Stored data
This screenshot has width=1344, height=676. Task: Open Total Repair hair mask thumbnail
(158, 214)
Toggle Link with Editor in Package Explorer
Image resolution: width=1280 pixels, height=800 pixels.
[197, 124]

TASK TO COMPLETE: Output the data above exactly, please, line for line.

THE COMPLETED TASK:
This screenshot has width=1344, height=676. Task: Open Total Repair hair mask thumbnail
(158, 214)
Toggle Link with Editor in Package Explorer
Image resolution: width=1280 pixels, height=800 pixels.
[197, 124]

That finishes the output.